First, vouchers + taxes/subsidies let the rich and poor participate in the same system...
Second, vouchers + taxes/subsidies balance the government’s interest in preventing mis-alignment with poor people’s ability to control their own lives. If I love soda, and it’s the only good thing in my life right now, and I’ve thought long and hard about how unhealthy it is, but I’d rather improve my health some other way and stick with the soda – I can. I can buy soda (at slightly higher price) and compensate by cutting back on something else – maybe Twinkies. If I’m stuck going to the government cafeteria which only serves healthy foods, I’m out of luck.
Third, under vouchers + taxes/subsidies, everyone could eat in their own kitchen, with their own family, on their own time. Under a public option, rich people could eat in the privacy of their own home, but poor people would have to go to the centralized cafeteria.SlateStar provides examples of government subsidizing the least healthy foods (High fructose corn syrup and pizza) and restrict production of the healthy ones. He also provides examples of government spreading misinformation about a healthy diet.
Given our existing government, it shouldn’t be let within a light-year of getting to determine anybody’s diet.SlateStar then transitions into the public choice argument,
Because the whole “public food” argument hinges on a giant case of double standards.
Presented with evidence that corporations do bad things, it concludes that the inherent logic of capitalism demands badness.

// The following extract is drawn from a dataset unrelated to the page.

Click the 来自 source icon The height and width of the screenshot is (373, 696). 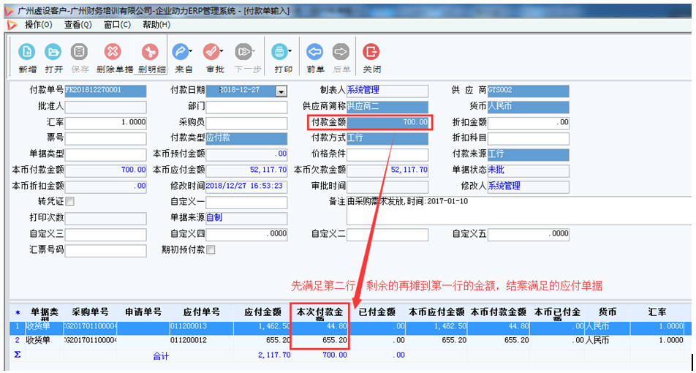tap(181, 53)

Presented with evidence that governments do bad things, it concludes that if we just put some nice people in power, everything would go great.
Why is that? Could someone with the opposite bias propose that Coca-Cola Inc would be fine if it just got a socially responsible CEO? But that the inherent logic of government demands that people who focus on electoral demagoguery and bureaucratic empire-building will always outcompete the altruistic public servants?The best defense of the private sector is an attack on government. David Friedman would be proud.